» **Aim of the task**: Every record must be reproduced exactly. Leave none out.

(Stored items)

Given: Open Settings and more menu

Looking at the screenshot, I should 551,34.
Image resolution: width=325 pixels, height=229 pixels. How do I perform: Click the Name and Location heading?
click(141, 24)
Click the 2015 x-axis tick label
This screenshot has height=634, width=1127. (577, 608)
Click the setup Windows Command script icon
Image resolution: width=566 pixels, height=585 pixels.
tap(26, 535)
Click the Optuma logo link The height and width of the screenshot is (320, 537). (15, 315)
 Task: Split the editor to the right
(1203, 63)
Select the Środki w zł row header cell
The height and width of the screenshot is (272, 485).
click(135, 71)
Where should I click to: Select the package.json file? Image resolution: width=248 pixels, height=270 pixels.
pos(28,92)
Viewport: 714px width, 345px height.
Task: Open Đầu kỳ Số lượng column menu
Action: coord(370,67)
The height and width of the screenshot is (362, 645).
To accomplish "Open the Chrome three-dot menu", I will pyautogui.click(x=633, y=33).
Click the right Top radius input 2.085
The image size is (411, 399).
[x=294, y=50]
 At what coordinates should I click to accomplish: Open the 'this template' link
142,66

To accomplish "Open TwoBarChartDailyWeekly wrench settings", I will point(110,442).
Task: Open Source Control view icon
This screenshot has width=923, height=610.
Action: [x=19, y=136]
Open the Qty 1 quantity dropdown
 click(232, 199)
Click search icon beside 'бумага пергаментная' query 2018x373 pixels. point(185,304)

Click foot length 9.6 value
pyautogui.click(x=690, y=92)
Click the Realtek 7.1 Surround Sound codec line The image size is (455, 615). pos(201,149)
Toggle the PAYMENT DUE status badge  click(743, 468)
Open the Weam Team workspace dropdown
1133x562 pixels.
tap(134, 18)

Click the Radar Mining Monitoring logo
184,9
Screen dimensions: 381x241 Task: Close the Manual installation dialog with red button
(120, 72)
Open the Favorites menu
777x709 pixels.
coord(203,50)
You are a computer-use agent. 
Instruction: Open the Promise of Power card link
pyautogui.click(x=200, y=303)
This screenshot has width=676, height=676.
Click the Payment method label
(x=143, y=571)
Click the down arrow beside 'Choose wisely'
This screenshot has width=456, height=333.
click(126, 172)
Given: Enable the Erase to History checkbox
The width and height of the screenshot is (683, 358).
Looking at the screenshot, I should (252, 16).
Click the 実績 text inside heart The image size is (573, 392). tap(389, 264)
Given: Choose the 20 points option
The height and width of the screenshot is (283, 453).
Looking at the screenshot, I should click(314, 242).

» **Task output**:
Given: Open Settings and more menu

Looking at the screenshot, I should 551,34.
Image resolution: width=325 pixels, height=229 pixels. How do I perform: Click the Name and Location heading?
click(141, 24)
Click the 2015 x-axis tick label
This screenshot has height=634, width=1127. (577, 608)
Click the setup Windows Command script icon
Image resolution: width=566 pixels, height=585 pixels.
tap(26, 535)
Click the Optuma logo link The height and width of the screenshot is (320, 537). (15, 315)
 Task: Split the editor to the right
(1203, 63)
Select the Środki w zł row header cell
The height and width of the screenshot is (272, 485).
click(135, 71)
Where should I click to: Select the package.json file? Image resolution: width=248 pixels, height=270 pixels.
pos(28,92)
Viewport: 714px width, 345px height.
Task: Open Đầu kỳ Số lượng column menu
Action: coord(370,67)
The height and width of the screenshot is (362, 645).
To accomplish "Open the Chrome three-dot menu", I will pyautogui.click(x=633, y=33).
Click the right Top radius input 2.085
The image size is (411, 399).
[x=294, y=50]
 At what coordinates should I click to accomplish: Open the 'this template' link
142,66

To accomplish "Open TwoBarChartDailyWeekly wrench settings", I will point(110,442).
Task: Open Source Control view icon
This screenshot has width=923, height=610.
Action: [x=19, y=136]
Open the Qty 1 quantity dropdown
 click(232, 199)
Click search icon beside 'бумага пергаментная' query 2018x373 pixels. point(185,304)

Click foot length 9.6 value
pyautogui.click(x=690, y=92)
Click the Realtek 7.1 Surround Sound codec line The image size is (455, 615). pos(201,149)
Toggle the PAYMENT DUE status badge  click(743, 468)
Open the Weam Team workspace dropdown
1133x562 pixels.
tap(134, 18)

Click the Radar Mining Monitoring logo
184,9
Screen dimensions: 381x241 Task: Close the Manual installation dialog with red button
(120, 72)
Open the Favorites menu
777x709 pixels.
coord(203,50)
You are a computer-use agent. 
Instruction: Open the Promise of Power card link
pyautogui.click(x=200, y=303)
This screenshot has width=676, height=676.
Click the Payment method label
(x=143, y=571)
Click the down arrow beside 'Choose wisely'
This screenshot has width=456, height=333.
click(126, 172)
Given: Enable the Erase to History checkbox
The width and height of the screenshot is (683, 358).
Looking at the screenshot, I should (252, 16).
Click the 実績 text inside heart The image size is (573, 392). tap(389, 264)
Given: Choose the 20 points option
The height and width of the screenshot is (283, 453).
Looking at the screenshot, I should click(314, 242).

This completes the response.